The key to the SEALs’ effective intelligence operation is its dedication to developing and sharing intelligence. SEALs deploy to the fight in “Task Units” which are composed of a SEAL squadron (generally two SEAL platoons) and support personnel including a robust intelligence element referred to as the N2 section. Couch describes the N2 on pages 49-50 of his book:
Within this N2 shop there will most usually be an intelligence cell and a targeting cell. Personnel-wise, these two vital components may have anywhere from twelve to twenty intelligence specialists and support personnel and two or more officers. The N2 is also responsible for a task element known as the Advanced Special Operations unit whose missions and methods are classified. The ASO component will have a variety of specialists, including veteran SEAL operators. Their responsibilities range from the analytical to the operational. . . Other personnel assigned to the N2 shop range from interrogation specialists to linguists to civil-affairs officers. The collective job of the N2 section is to comb through the myriad of available intelligence information that passes through military channels for information that may relate to task unit mission requirements. They also manage the ongoing human and technical collection efforts so important to the TU’s targeting cell. Every SEAL I spoke with, from the TU commanders to the platoon operators – the shooters – could not say enough about the importance of their intelligence and targeting cells. Indeed, the SEAL assault elements and their Iraqi scouts seldom went into the field without knowing exactly where they were going and exactly who they were looking for, as well as the risk parameters going in, on target, and coming back out.
And in another section of Couch’s book (page 116), he quotes U.S. Army Captain Mike Bajema who served with SEALS at Ramadi regarding the Army infantry officer’s observation of the differences in working with Army special operations forces and the SEALs, especially their willingness to share information with others:
But one thing that came across right away with [the] SEALS I met that dat was their honesty. They didn’t care about a man’s branch of service or rank or physical size. I found that the SEALs tended to judge a man on his character, his courage under fire, and his determination to kill the enemy. I was never treated as anything less than an equal and always given the respect of being a different type of warrior on the battlefield. My preconception of the SEALs was solely abased on my experience working with the Army Special Forces teams. Those experiences were not positive, as the Army SOF community, in my experience, is quick to assert their sense of importance in most situations. First meetings are always a ‘tab check’ of who has the most Army [shoulder] tabs and school identifiers – airborne, Ranger, Special Forces, sapper, et cetera. This never happened with the SEALs. They only cared how a man performs or reacts when in contact with the enemy. . .
The Army SOF community I worked with previously was very reluctant to share their information with conventional forces. It seems like the information they had is too valuable or too secret to get passed on to others in the battlespace. The SEALs always followed the rules of disclosure but they worked really hard on passing information down to the conventional guys on the ground. In return I passed all informants I came across to the SEALs to develop as sources, as I was restricted as to how I could task these informants in the gathering of intelligence. The SEALs had the specially trained folks that could task and even pay sources for information.

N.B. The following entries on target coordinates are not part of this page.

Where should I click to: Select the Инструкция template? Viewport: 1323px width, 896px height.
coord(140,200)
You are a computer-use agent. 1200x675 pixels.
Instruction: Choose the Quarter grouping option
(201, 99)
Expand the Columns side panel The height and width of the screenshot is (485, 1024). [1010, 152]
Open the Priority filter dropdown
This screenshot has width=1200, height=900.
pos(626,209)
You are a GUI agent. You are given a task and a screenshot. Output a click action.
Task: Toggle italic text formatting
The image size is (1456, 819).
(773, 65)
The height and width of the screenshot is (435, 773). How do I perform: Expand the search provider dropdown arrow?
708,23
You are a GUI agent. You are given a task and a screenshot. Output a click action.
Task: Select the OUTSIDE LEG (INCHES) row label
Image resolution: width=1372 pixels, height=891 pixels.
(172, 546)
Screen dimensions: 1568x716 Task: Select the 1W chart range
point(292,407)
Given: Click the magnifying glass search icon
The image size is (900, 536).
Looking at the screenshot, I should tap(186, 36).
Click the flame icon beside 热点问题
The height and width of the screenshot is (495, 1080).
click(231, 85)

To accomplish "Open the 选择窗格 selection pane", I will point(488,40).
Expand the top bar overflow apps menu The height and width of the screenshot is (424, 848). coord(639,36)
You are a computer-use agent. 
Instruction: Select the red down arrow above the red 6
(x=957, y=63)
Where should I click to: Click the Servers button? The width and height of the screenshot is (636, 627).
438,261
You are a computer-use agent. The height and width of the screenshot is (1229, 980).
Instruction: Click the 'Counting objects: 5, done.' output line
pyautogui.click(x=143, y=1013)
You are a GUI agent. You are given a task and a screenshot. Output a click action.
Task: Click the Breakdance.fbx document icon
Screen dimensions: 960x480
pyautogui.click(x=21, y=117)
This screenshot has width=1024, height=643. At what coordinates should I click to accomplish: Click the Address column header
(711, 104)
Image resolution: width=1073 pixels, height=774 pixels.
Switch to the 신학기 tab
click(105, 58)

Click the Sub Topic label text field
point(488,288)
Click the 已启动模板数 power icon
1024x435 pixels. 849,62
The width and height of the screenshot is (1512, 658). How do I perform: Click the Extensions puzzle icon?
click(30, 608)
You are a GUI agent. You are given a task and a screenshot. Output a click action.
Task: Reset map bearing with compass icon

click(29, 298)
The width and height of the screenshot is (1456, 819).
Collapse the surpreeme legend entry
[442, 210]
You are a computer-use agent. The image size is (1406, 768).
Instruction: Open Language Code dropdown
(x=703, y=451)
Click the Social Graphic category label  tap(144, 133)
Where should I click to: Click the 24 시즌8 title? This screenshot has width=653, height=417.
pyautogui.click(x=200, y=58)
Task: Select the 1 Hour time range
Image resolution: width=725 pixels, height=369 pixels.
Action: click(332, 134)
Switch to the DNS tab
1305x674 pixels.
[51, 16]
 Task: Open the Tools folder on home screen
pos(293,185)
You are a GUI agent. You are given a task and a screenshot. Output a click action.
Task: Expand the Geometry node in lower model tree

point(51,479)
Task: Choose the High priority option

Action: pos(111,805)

ANALYSISCouch’sThe Sheriff of Ramadi demonstrates the importance of two critical points: First, linking intelligence analysts and targeting people with HUMINT collectors and the operators who go after the bad guys works well. It is clearly more efficient than the bureaucratic and disjointed method the conventional Army follows of separating the intelligence analysts from the collectors of information. Note the benchmark that should be the goal of intelligence in counterinsurgency: the operators always knew where they were going and who they were going after. This is much more effective COIN than patrols from main bases and cordon and search operations.
Second, the SEALs’ effectiveness was enhanced when they promoted the sharing of information. The testimony of the Army infantry officer who immediately noticed and appreciated the difference between Army SOF units who play “I have a secret” and don’t share intel and the SEALs who want to share information points to the utility of sharing information. Sharing information with other forces in the battlespace did more than make the SEALs popular with their fellow warriors. It caused others to refer human sources to them for exploitation because the people who referred the sources to them knew they would ultimately benefit from the intelligence developed.